The wind howled faster. Still, we sat. The sun disappeared. We moved forward,off the plateau. Then the plow was ready. Our car was in first position again. We drove up and down in the dark. A remote mountain lodge appeared at the bottom of the valley.
Three hundred yards away from the finish, we came upon a deep trench. Icy water churned. It looked like a washing machine on full cycle, or a Slushie generator.
“Follow my line,” the lead vehicle radioed.
This was the end. Our only friend, the end.
The guide’s car disappeared into the icy water like a submarine. My co-driver and I exchanged glances, a silent goodbye. We plunged ahead. The water came up to our windshield. We emerged on the other side, a lime-green walrus. After a second, even deeper river crossing, we were safe.

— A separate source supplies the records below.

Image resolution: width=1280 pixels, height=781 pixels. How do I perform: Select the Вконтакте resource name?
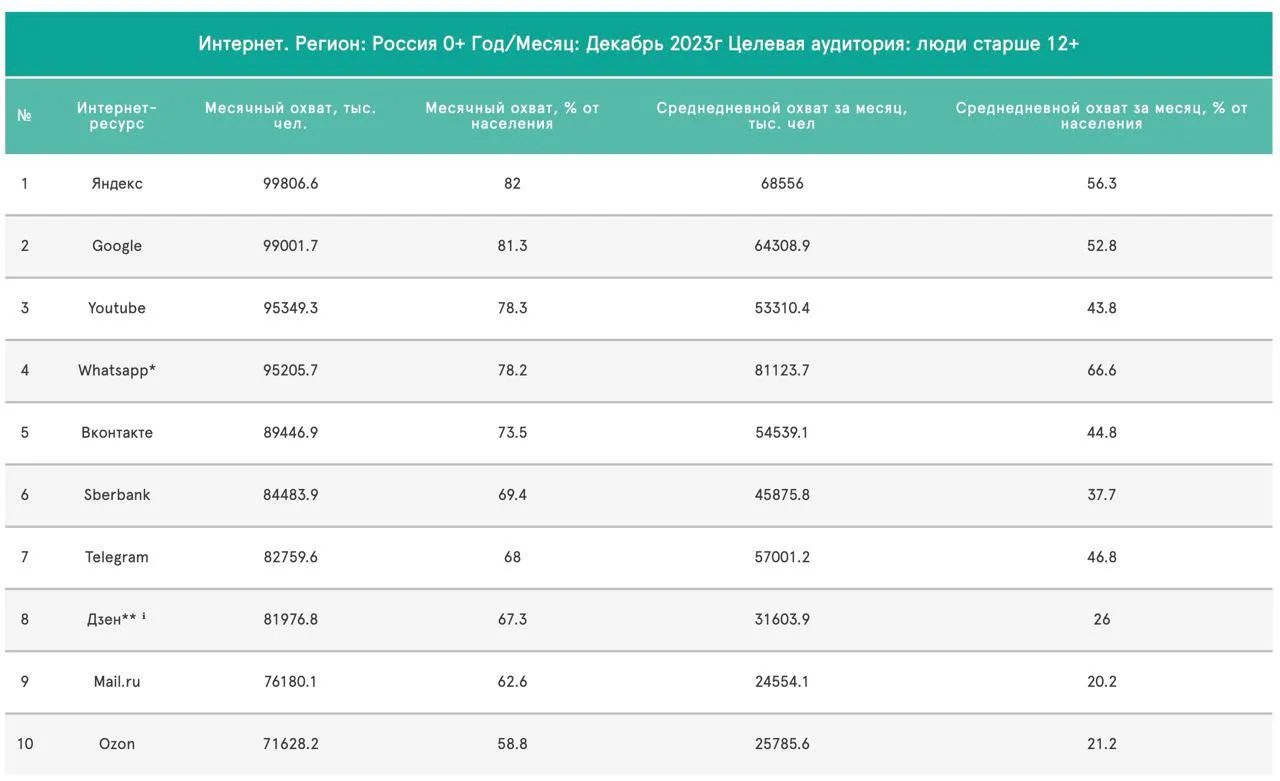tap(117, 433)
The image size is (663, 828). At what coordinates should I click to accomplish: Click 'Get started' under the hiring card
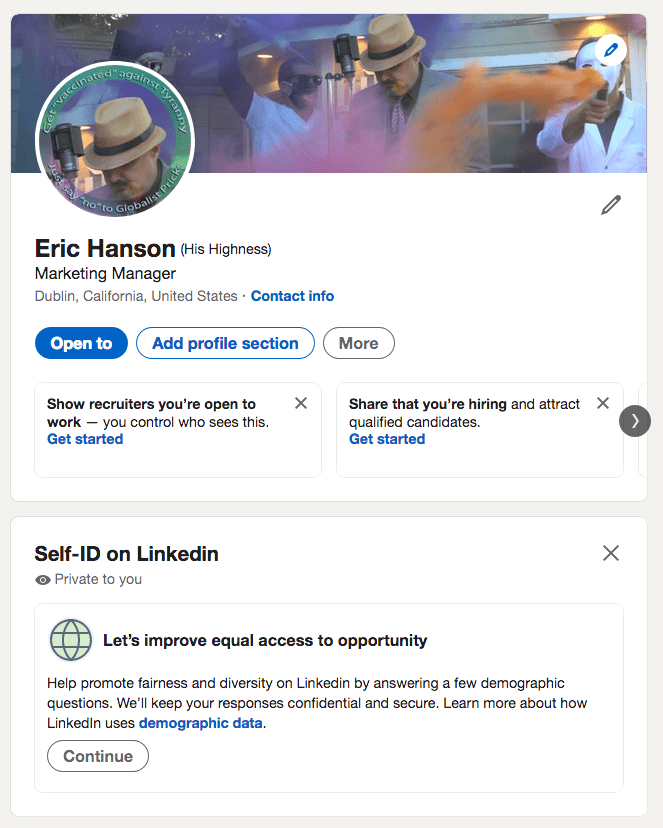pyautogui.click(x=387, y=439)
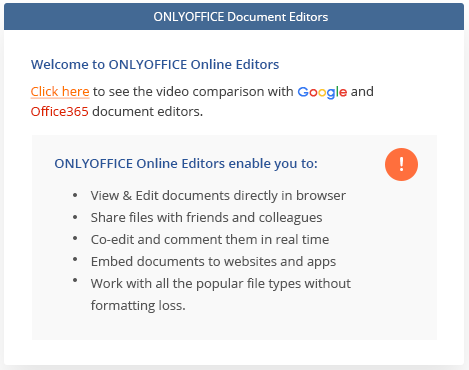Click the ONLYOFFICE Document Editors header bar
469x370 pixels.
pyautogui.click(x=234, y=17)
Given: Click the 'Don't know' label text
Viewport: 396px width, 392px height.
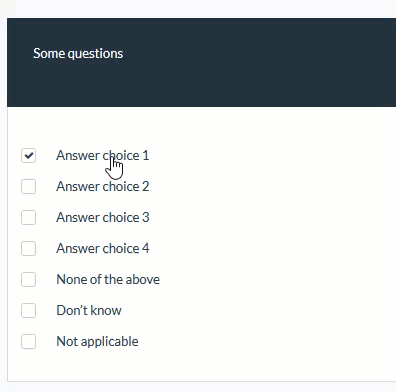Looking at the screenshot, I should point(89,311).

The next day, someone told us, “you guys don’t know how close you were to Plan R.” When we asked what R meant, he said, “every man for himself and get out however you can.”
I wasn’t sure where the “R” fit into that equation, but regardless, our Icelandic expedition had one remaining spare tire. The winds were blowing too hard for rescue helicopters to get in or out. Worst of all, all the available beer was of really poor quality. But you had to give the Crosstreks credit overall. They had survived, every one of them.
The winds would die down the next day. Though the cars would look as ragged and unshaven as we did, together we’d escape the valley alive. We’d drive to a greenhouse farm, where we’d eat fresh tomato soup for lunch.
But that night, in the Arctic wastes, 20 car journalists slept alongside one another in an unheated mountain hut. They’d separated us with sheets, but we could sense one another’s presence quite clearly. Several guys had contracted food poisoning from some questionably-cleaned shrimp the day before. Many snored, and others were just plain blitzed on cheap lager and bad wine. The room roiled with sweaty disgusting man-stink. It smelt like zoo animals had taken a dump in the middle of the room. Our guides slept elsewhere.
No tow rope could rescue us from that horror.